Records provided
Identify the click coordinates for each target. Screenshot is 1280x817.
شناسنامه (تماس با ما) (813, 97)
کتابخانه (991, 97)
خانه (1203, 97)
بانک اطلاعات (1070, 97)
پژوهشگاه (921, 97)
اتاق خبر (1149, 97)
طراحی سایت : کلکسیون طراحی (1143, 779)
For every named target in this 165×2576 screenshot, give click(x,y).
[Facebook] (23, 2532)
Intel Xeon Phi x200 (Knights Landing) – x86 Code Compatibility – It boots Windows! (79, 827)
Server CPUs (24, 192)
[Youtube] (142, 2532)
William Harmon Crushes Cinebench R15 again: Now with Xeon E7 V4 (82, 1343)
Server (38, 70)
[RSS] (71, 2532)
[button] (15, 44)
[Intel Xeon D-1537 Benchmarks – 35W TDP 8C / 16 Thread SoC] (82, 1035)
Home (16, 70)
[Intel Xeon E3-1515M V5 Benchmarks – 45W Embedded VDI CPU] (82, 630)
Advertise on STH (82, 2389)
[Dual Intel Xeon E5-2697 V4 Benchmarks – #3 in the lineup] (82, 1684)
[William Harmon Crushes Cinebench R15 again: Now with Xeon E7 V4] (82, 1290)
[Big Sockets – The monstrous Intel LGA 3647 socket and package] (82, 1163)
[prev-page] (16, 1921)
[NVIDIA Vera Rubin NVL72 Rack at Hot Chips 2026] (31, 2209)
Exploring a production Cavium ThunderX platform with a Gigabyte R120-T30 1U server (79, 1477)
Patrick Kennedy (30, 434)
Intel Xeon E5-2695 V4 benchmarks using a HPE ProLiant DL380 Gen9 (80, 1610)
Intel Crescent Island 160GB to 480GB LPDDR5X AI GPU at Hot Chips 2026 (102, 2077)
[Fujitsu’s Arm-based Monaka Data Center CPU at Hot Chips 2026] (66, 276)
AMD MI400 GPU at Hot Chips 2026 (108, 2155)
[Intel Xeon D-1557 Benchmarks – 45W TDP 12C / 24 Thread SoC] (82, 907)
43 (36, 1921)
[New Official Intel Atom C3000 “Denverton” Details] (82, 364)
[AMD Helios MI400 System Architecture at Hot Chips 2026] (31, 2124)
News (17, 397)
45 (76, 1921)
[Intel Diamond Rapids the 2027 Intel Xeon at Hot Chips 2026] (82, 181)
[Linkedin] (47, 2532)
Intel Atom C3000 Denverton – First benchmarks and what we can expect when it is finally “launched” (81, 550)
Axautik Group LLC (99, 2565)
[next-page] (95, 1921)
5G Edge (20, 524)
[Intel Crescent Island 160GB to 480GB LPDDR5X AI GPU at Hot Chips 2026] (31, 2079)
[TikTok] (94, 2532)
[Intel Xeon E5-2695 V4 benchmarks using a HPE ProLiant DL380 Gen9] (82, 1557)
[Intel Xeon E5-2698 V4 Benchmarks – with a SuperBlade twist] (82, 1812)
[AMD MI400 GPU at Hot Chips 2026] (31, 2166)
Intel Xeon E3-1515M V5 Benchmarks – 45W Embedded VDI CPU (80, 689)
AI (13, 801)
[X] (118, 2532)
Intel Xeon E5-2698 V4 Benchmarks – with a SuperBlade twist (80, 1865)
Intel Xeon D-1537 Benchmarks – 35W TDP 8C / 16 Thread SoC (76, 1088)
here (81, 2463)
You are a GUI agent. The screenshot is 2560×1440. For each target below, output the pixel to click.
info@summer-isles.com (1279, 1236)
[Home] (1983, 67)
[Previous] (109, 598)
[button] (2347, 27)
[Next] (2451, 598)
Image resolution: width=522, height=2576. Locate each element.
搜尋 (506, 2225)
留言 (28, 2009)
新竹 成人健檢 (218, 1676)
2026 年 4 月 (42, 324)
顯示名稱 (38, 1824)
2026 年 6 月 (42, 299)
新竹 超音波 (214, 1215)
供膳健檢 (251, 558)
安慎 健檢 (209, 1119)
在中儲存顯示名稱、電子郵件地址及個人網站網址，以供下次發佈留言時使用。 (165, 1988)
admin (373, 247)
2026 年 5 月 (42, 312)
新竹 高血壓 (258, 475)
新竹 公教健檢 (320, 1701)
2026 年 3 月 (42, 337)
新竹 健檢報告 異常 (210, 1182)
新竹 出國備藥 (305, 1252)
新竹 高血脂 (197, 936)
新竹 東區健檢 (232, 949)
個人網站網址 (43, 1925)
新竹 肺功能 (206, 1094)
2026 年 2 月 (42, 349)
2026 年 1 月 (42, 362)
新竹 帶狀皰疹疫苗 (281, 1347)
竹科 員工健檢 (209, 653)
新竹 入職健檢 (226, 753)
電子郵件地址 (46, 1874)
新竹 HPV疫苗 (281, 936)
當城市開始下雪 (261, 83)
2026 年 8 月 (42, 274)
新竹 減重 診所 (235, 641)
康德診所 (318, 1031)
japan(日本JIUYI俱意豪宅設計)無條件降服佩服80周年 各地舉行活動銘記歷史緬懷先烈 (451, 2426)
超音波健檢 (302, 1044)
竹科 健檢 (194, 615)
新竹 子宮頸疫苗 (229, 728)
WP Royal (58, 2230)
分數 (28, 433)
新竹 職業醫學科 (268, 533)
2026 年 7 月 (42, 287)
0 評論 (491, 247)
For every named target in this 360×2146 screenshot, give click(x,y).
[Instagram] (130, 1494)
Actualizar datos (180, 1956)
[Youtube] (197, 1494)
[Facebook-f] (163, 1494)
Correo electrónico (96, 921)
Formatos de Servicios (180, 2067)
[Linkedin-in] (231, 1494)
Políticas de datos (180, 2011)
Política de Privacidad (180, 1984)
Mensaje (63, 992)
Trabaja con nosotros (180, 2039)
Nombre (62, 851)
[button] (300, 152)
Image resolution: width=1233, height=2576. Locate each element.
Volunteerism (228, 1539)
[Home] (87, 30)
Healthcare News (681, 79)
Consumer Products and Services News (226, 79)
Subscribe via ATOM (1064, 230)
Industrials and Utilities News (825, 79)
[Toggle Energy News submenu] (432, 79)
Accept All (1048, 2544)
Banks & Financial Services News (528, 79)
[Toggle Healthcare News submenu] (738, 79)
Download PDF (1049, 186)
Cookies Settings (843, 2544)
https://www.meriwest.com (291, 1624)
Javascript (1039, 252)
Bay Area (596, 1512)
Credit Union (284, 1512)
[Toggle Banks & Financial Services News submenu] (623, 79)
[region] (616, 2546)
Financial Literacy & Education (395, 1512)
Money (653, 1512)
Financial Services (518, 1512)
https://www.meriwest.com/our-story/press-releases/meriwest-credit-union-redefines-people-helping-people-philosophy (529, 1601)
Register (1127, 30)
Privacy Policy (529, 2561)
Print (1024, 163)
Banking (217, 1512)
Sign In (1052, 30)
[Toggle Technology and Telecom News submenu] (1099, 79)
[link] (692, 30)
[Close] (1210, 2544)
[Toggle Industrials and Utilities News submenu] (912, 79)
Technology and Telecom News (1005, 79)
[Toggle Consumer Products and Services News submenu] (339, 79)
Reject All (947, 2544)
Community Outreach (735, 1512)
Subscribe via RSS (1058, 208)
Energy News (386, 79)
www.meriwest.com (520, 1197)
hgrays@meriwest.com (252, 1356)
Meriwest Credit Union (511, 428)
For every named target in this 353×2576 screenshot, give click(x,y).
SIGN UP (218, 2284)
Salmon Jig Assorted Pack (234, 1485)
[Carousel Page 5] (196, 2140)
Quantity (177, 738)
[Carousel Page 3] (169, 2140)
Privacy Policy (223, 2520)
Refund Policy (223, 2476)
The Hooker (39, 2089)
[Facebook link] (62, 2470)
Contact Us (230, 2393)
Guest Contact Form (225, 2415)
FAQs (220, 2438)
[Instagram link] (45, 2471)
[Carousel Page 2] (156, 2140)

What is required
Quote the records above exactly, from the first line through the line containing "[Intel Xeon D-1537", and nothing more.

Task solution
Identify the click coordinates for each target. Screenshot is 1280x817.
شناسنامه (تماس با ما) (813, 97)
کتابخانه (991, 97)
خانه (1203, 97)
بانک اطلاعات (1070, 97)
پژوهشگاه (921, 97)
اتاق خبر (1149, 97)
طراحی سایت : کلکسیون طراحی (1143, 779)
For every named target in this 165×2576 screenshot, give click(x,y).
[Facebook] (23, 2532)
Intel Xeon Phi x200 (Knights Landing) – x86 Code Compatibility – It boots Windows! (79, 827)
Server CPUs (24, 192)
[Youtube] (142, 2532)
William Harmon Crushes Cinebench R15 again: Now with Xeon E7 V4 (82, 1343)
Server (38, 70)
[RSS] (71, 2532)
[button] (15, 44)
[Intel Xeon D-1537 Benchmarks – 35W TDP 8C / 16 Thread SoC] (82, 1035)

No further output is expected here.